Action item:
Images don't belong in the copy. Output the rest of the data exactly.

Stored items

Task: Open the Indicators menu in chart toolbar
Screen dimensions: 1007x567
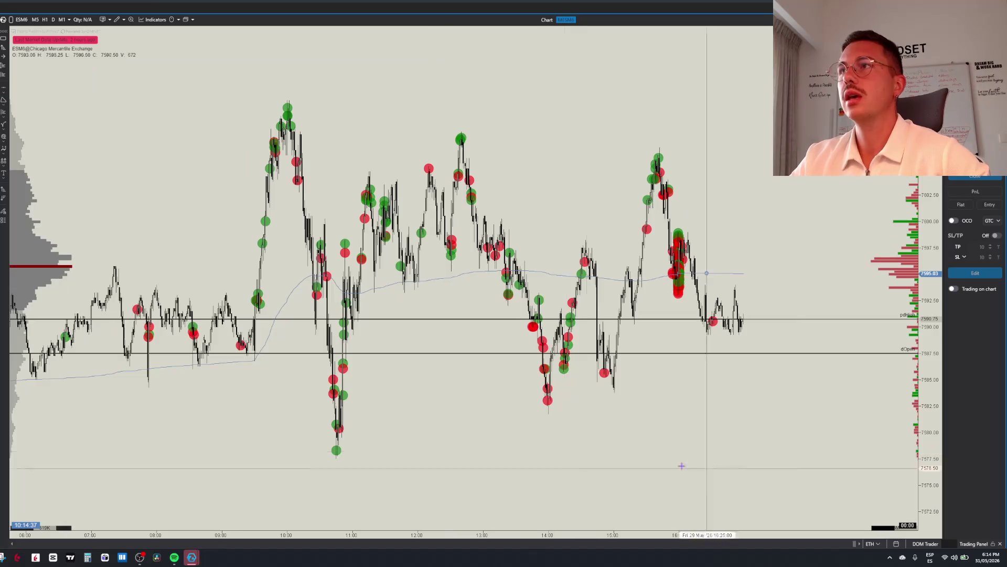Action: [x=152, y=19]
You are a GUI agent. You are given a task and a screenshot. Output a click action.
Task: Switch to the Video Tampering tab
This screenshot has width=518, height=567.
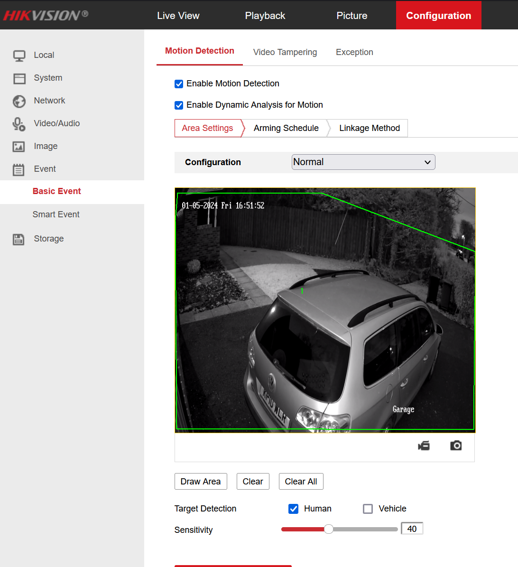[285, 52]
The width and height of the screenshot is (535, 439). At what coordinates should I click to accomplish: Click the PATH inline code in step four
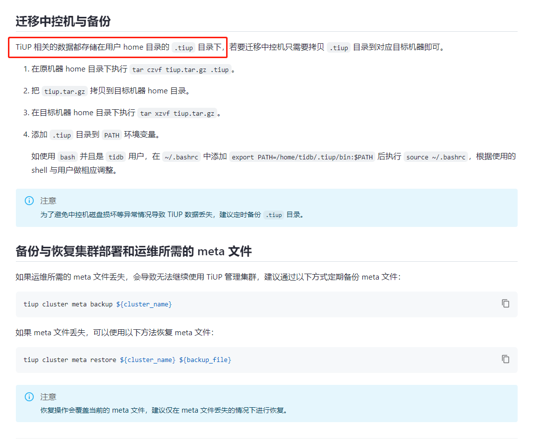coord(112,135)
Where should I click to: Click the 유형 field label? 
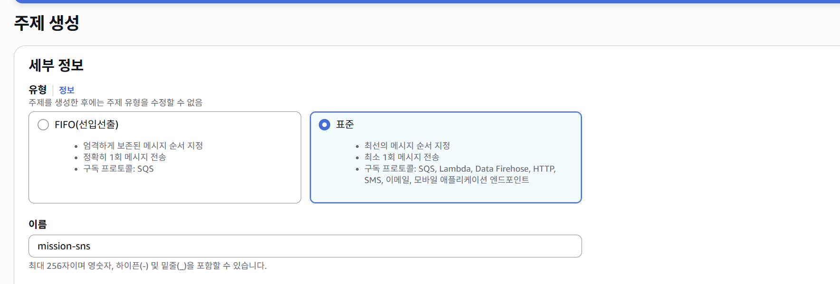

Solution below:
Task: Open the Indicators menu in chart toolbar
Screen dimensions: 1007x567
Action: [x=152, y=19]
You are a GUI agent. You are given a task and a screenshot. Output a click action.
Task: Switch to the Video Tampering tab
This screenshot has width=518, height=567.
[285, 52]
The width and height of the screenshot is (535, 439). At what coordinates should I click to accomplish: Click the PATH inline code in step four
coord(112,135)
Where should I click to: Click the 유형 field label? 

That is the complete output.